■ WORK ITEM ■
Emit the line that holds "Viewport: 1906px width, 1046px height." and all lines following it through the end of the data, verbatim, and nothing else.

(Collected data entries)

______

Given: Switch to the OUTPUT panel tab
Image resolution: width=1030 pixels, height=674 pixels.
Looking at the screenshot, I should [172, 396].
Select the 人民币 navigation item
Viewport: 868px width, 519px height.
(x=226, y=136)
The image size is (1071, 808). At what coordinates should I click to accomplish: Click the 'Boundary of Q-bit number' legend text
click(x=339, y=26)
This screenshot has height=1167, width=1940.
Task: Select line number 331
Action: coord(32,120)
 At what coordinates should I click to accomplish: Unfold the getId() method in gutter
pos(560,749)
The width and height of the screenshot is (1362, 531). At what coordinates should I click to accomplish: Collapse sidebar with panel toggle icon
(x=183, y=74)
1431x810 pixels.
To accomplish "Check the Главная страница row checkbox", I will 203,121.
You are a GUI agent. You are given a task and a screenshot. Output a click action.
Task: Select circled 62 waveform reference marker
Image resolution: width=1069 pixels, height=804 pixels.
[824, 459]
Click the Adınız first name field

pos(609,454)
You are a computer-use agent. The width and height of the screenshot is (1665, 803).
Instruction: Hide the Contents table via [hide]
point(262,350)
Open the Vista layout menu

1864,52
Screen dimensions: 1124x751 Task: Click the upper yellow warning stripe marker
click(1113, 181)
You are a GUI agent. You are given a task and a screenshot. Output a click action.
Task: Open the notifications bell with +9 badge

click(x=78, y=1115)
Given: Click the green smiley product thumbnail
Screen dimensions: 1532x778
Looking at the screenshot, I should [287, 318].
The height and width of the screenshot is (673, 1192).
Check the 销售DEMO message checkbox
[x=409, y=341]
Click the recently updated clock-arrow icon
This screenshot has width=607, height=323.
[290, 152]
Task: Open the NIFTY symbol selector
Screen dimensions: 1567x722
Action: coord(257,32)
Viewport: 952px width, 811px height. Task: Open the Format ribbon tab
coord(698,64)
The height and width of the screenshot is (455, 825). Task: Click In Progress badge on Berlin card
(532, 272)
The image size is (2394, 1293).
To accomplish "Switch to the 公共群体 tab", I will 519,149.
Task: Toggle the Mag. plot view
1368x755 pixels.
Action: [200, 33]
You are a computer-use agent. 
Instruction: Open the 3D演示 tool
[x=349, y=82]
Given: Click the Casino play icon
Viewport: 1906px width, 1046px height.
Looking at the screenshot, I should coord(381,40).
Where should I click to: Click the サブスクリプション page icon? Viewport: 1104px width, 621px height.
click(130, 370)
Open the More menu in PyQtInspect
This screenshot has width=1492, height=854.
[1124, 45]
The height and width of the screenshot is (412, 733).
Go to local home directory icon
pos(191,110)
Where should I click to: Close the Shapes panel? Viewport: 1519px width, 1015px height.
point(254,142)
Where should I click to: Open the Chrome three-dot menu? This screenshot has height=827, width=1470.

______

■ REPLY ■
Viewport: 1906px width, 1046px height.
Looking at the screenshot, I should coord(381,40).
Where should I click to: Click the サブスクリプション page icon? Viewport: 1104px width, 621px height.
click(130, 370)
Open the More menu in PyQtInspect
This screenshot has width=1492, height=854.
[1124, 45]
The height and width of the screenshot is (412, 733).
Go to local home directory icon
pos(191,110)
Where should I click to: Close the Shapes panel? Viewport: 1519px width, 1015px height.
point(254,142)
Where should I click to: Open the Chrome three-dot menu? This screenshot has height=827, width=1470.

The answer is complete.